- Exercise objective -
Taking the line that contains "acton|web (1407, 1659)" as the first, copy each line exactly up to and including the last line below.

BEGIN Task input

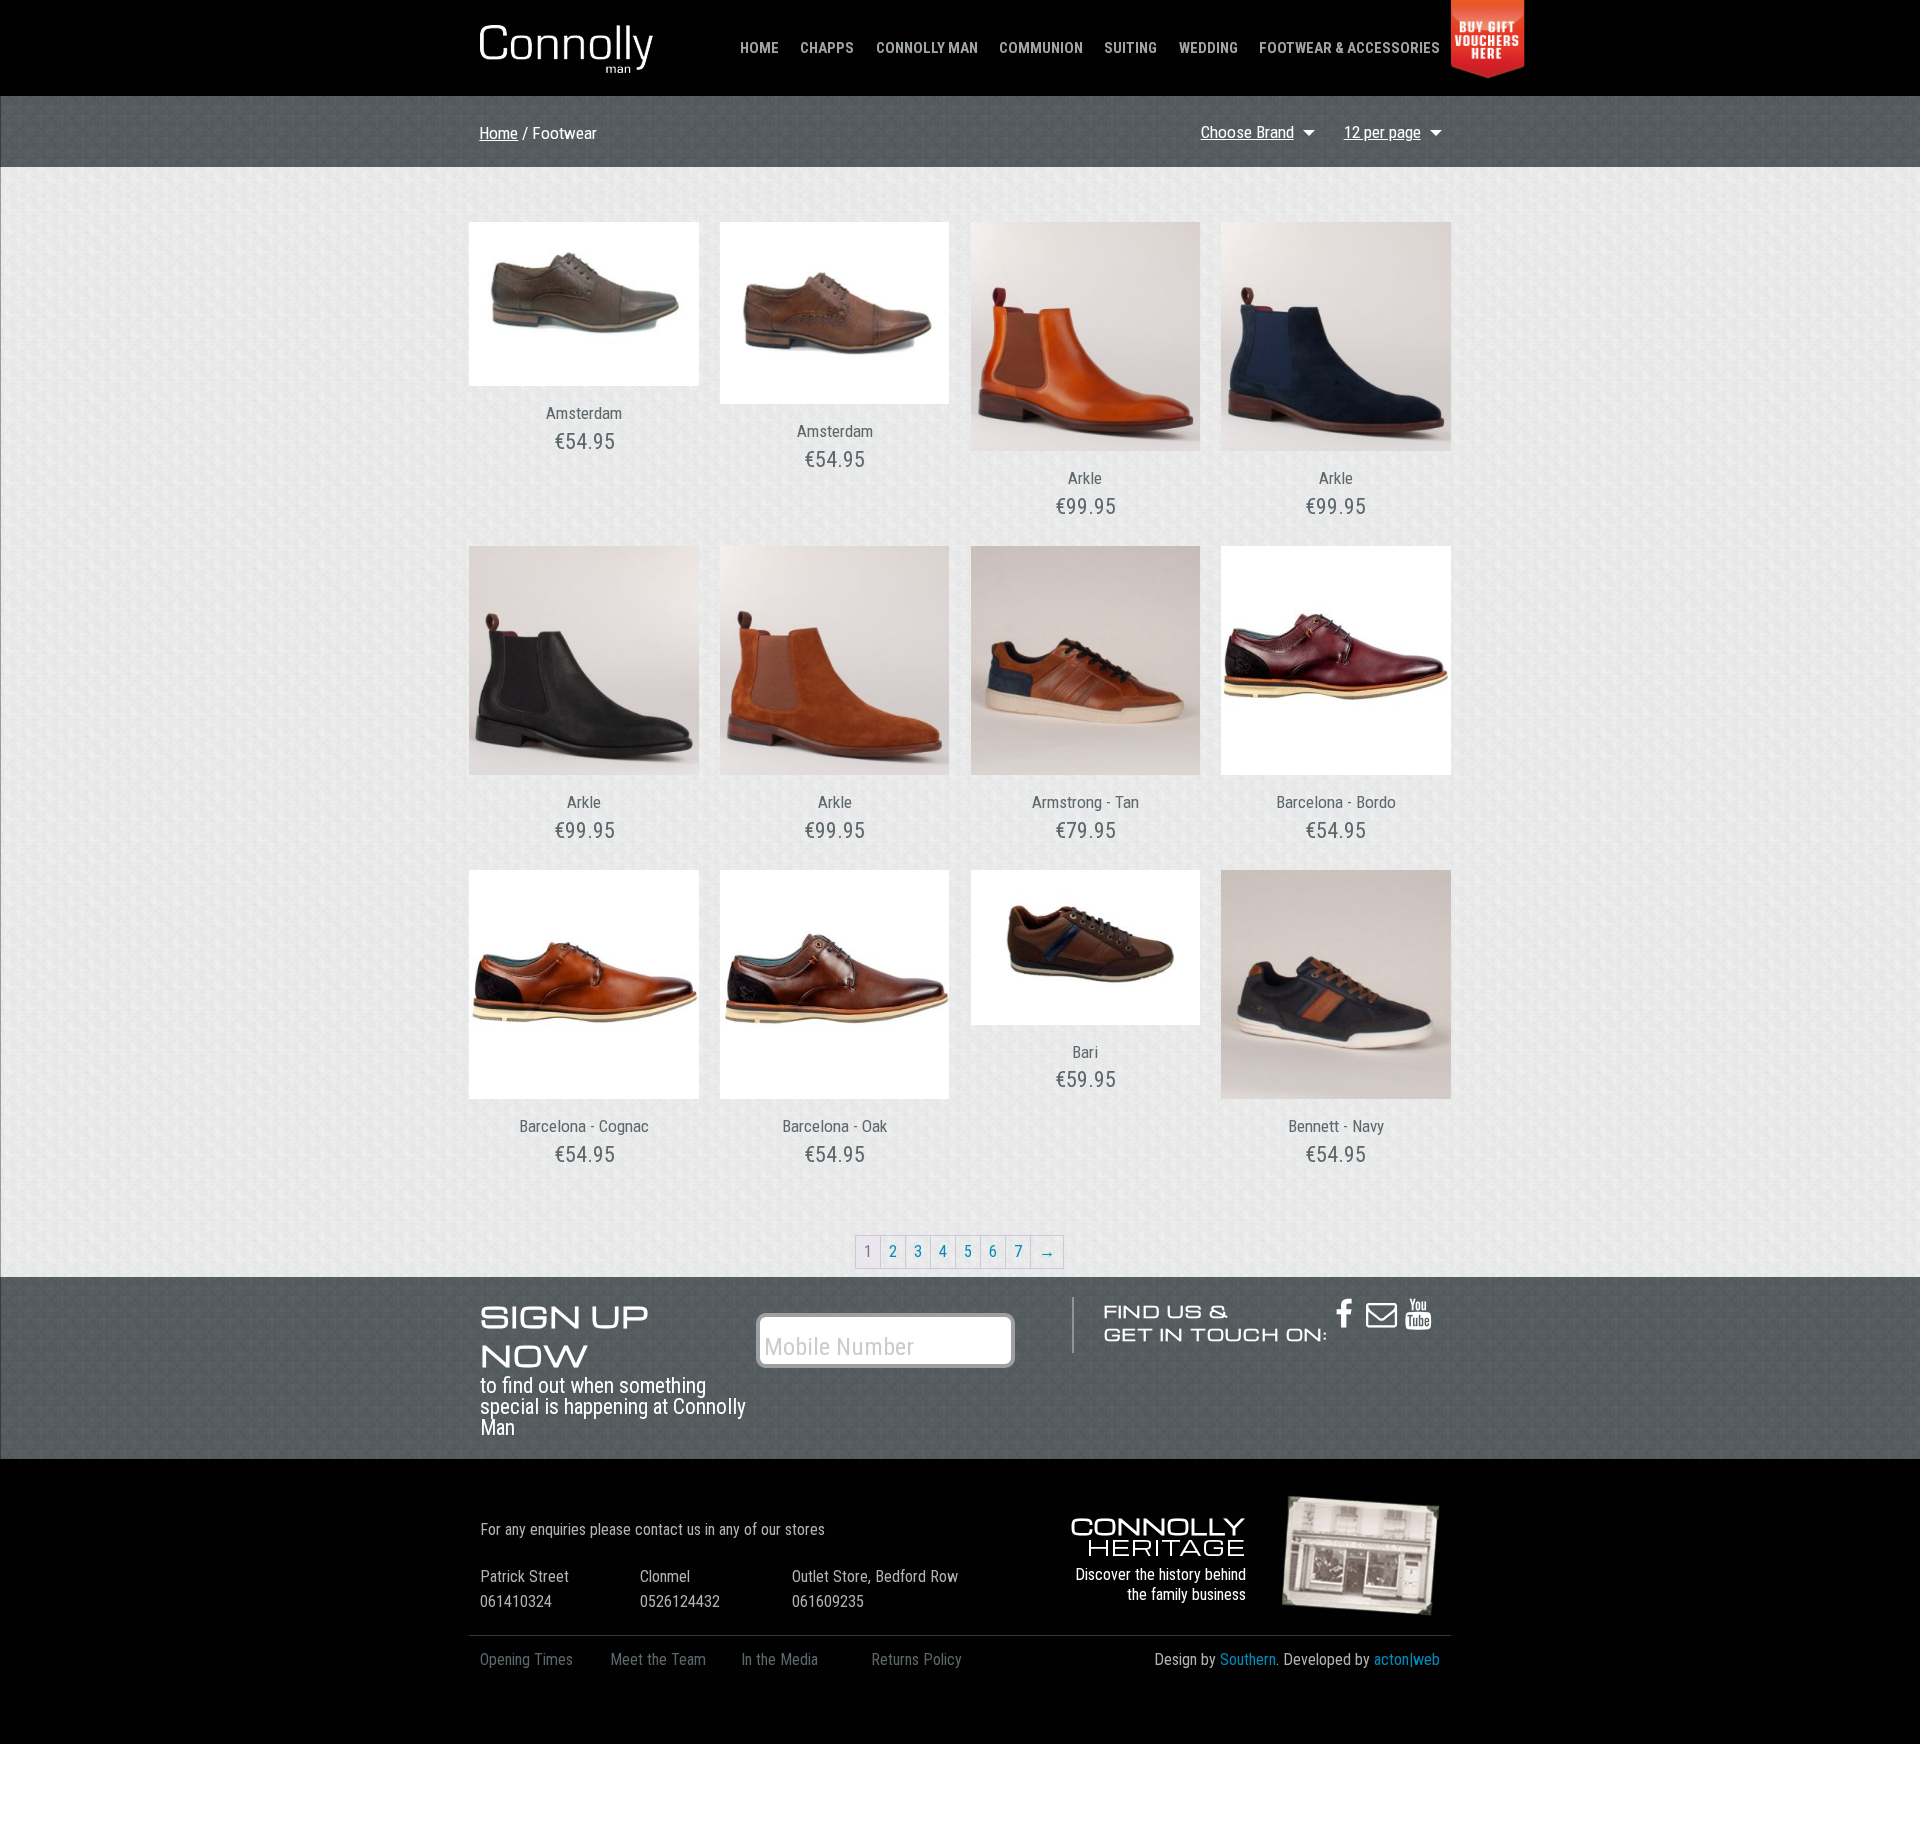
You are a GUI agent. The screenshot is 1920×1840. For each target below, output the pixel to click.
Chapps (827, 48)
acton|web (1407, 1659)
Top (1872, 1792)
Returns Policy (916, 1659)
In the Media (779, 1659)
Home (759, 48)
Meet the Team (658, 1659)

END Task input

- Task response -
acton|web (1407, 1659)
Top (1872, 1792)
Returns Policy (916, 1659)
In the Media (779, 1659)
Home (759, 48)
Meet the Team (658, 1659)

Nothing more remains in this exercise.